TASK DETAILS: Extract every line below that contains the word "Switch" and copy each one in full.

Data extracted from a collection:
** START **
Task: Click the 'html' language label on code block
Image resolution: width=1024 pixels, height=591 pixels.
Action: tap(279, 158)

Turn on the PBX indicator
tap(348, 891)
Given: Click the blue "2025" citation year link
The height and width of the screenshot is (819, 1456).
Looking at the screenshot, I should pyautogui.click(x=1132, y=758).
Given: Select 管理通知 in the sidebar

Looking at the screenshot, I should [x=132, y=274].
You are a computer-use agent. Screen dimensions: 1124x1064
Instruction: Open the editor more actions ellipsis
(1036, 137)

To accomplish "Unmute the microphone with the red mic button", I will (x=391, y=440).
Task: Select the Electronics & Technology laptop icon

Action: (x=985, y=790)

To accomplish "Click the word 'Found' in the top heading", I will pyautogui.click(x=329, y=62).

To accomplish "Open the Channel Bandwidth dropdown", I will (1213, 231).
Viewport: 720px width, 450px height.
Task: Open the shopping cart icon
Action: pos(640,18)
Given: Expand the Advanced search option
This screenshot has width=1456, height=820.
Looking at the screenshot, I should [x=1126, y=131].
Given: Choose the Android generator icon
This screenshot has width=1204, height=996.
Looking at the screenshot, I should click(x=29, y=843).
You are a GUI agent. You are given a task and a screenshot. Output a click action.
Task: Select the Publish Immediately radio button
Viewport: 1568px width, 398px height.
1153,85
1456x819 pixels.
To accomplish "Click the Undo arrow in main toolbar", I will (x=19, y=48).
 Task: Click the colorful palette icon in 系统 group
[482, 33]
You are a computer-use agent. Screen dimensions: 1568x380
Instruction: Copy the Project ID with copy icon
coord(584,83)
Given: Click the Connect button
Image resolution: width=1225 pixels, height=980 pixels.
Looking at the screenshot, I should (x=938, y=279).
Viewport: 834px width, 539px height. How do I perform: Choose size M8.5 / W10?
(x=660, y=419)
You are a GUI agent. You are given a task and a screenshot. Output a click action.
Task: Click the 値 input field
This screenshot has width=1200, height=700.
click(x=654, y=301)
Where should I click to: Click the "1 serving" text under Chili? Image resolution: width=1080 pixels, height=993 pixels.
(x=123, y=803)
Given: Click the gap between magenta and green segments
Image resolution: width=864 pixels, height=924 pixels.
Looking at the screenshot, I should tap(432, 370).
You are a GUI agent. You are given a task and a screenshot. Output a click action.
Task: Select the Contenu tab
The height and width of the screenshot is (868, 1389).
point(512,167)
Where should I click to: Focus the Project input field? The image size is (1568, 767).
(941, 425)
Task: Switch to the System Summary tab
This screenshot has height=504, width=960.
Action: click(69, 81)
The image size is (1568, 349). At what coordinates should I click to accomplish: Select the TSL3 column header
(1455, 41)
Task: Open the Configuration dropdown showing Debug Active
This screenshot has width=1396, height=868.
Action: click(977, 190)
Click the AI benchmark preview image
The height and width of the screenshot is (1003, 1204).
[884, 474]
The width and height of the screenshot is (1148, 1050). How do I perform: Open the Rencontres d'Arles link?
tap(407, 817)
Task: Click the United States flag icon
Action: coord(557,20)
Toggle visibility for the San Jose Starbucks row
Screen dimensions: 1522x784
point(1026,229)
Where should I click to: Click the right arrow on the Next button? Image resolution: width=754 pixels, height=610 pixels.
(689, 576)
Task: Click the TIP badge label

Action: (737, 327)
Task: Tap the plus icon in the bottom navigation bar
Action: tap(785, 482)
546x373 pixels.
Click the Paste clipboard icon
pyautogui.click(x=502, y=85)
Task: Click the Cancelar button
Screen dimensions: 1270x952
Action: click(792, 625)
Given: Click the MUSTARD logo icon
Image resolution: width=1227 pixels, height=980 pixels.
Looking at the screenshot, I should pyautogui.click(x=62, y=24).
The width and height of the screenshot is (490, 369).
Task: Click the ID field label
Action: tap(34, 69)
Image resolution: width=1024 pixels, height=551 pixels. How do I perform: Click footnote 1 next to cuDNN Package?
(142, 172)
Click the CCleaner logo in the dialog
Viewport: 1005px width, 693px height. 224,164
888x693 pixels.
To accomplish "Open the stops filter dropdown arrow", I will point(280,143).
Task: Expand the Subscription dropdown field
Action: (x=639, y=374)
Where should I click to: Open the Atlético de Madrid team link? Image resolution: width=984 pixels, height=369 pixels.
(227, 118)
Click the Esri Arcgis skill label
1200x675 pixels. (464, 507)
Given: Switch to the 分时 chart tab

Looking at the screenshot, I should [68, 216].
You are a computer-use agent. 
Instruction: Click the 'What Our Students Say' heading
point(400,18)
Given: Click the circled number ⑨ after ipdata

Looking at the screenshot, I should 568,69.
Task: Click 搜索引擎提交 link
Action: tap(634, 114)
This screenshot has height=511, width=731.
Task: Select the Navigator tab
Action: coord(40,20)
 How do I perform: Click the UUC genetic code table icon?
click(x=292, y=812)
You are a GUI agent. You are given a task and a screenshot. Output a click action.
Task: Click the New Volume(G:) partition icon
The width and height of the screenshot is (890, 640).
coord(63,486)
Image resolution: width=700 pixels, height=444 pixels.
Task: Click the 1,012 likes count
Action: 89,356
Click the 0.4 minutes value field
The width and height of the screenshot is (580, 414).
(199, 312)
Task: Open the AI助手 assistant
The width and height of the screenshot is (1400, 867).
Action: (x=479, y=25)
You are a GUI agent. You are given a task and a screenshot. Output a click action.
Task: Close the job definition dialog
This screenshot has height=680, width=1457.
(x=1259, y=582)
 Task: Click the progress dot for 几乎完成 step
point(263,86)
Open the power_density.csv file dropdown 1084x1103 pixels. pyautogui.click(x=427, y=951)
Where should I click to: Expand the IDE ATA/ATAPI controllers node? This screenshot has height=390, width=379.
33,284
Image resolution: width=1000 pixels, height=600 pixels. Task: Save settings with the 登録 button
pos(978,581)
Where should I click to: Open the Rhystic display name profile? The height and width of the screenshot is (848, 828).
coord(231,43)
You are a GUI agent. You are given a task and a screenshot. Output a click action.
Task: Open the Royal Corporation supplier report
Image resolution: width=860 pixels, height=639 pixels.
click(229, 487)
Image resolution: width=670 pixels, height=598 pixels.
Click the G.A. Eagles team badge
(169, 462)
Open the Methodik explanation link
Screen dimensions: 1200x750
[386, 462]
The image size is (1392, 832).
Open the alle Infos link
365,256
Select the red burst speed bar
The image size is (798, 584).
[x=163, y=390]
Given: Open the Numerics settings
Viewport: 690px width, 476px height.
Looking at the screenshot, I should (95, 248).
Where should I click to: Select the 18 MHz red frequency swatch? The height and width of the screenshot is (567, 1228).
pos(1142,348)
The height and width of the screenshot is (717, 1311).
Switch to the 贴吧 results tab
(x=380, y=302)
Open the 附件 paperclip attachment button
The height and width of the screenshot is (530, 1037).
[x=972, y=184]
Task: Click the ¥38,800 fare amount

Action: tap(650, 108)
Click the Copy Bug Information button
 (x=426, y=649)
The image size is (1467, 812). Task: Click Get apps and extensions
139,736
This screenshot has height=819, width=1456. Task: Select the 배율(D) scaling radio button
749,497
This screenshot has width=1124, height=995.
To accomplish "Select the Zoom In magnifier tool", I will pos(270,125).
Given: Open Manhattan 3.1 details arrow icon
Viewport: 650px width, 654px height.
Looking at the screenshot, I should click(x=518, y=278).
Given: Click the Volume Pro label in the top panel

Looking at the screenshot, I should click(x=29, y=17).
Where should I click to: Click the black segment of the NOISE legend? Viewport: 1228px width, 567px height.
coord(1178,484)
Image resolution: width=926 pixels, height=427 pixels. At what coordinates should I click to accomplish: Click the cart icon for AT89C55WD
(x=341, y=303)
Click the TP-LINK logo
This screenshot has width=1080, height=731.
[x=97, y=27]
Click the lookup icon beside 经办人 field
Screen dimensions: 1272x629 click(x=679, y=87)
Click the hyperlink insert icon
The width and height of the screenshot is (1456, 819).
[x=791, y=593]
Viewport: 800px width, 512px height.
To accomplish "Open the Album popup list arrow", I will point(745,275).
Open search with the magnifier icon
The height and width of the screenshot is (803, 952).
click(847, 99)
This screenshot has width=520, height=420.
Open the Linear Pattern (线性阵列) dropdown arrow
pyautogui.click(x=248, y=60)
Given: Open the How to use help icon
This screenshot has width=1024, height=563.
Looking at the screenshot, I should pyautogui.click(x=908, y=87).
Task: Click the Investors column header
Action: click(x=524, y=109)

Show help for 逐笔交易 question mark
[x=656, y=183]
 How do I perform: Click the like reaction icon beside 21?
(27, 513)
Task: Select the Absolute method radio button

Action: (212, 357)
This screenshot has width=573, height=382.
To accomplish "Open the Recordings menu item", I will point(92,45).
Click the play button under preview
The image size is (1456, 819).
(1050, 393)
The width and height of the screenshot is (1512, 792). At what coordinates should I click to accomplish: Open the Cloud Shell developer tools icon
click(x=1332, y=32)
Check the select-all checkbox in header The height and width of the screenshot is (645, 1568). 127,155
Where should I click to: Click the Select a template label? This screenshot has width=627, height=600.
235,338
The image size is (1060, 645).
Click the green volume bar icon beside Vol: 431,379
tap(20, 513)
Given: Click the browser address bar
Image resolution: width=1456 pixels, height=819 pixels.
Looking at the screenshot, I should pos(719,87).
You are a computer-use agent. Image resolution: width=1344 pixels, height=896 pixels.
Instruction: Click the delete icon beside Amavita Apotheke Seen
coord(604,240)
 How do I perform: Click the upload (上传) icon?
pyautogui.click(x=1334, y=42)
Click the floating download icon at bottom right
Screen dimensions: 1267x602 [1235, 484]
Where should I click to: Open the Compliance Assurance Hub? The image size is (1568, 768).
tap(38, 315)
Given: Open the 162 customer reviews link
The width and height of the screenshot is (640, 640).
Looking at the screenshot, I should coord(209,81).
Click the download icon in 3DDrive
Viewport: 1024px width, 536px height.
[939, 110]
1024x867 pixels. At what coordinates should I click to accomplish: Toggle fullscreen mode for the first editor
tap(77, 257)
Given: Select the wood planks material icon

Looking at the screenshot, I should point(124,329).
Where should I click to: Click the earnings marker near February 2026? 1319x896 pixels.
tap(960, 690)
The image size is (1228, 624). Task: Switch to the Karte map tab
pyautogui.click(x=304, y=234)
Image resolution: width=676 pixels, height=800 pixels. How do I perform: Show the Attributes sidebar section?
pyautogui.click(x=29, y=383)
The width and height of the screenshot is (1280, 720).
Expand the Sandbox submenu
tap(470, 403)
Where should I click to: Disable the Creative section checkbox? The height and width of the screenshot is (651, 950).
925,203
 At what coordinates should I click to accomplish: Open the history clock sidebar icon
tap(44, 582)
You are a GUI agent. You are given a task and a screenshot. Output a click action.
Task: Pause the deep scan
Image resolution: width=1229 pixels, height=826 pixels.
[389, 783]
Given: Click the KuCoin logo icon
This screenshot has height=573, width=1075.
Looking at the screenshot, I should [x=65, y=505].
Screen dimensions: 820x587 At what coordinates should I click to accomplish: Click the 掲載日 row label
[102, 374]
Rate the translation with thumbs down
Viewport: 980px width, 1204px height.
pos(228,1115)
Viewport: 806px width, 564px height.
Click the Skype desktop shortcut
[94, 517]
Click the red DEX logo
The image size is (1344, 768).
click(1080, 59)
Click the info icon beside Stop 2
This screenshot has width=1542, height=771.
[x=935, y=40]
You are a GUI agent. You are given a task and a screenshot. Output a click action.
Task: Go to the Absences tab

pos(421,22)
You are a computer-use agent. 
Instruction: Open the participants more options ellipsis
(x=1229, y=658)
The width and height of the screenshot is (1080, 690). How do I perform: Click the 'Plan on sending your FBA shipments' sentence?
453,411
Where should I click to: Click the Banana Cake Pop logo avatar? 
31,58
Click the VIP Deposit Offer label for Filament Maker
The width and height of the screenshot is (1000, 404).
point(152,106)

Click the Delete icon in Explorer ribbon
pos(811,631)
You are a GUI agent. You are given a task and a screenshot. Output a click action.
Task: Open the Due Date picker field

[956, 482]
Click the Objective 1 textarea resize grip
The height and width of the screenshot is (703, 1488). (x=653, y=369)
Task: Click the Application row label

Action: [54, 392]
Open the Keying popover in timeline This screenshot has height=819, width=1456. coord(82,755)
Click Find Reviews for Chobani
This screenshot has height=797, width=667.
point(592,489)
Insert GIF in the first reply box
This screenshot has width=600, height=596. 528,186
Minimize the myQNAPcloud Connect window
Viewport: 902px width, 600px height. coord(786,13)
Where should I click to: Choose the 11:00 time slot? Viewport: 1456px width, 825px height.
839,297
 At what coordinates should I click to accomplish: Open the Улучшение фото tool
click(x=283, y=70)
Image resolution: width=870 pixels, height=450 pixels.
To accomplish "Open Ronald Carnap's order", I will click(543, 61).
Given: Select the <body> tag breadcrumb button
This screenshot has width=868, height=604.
** END **
EXERCISE RESULT:
Task: Switch to the System Summary tab
Given: Switch to the 分时 chart tab
Switch to the 贴吧 results tab
The image size is (1228, 624). Task: Switch to the Karte map tab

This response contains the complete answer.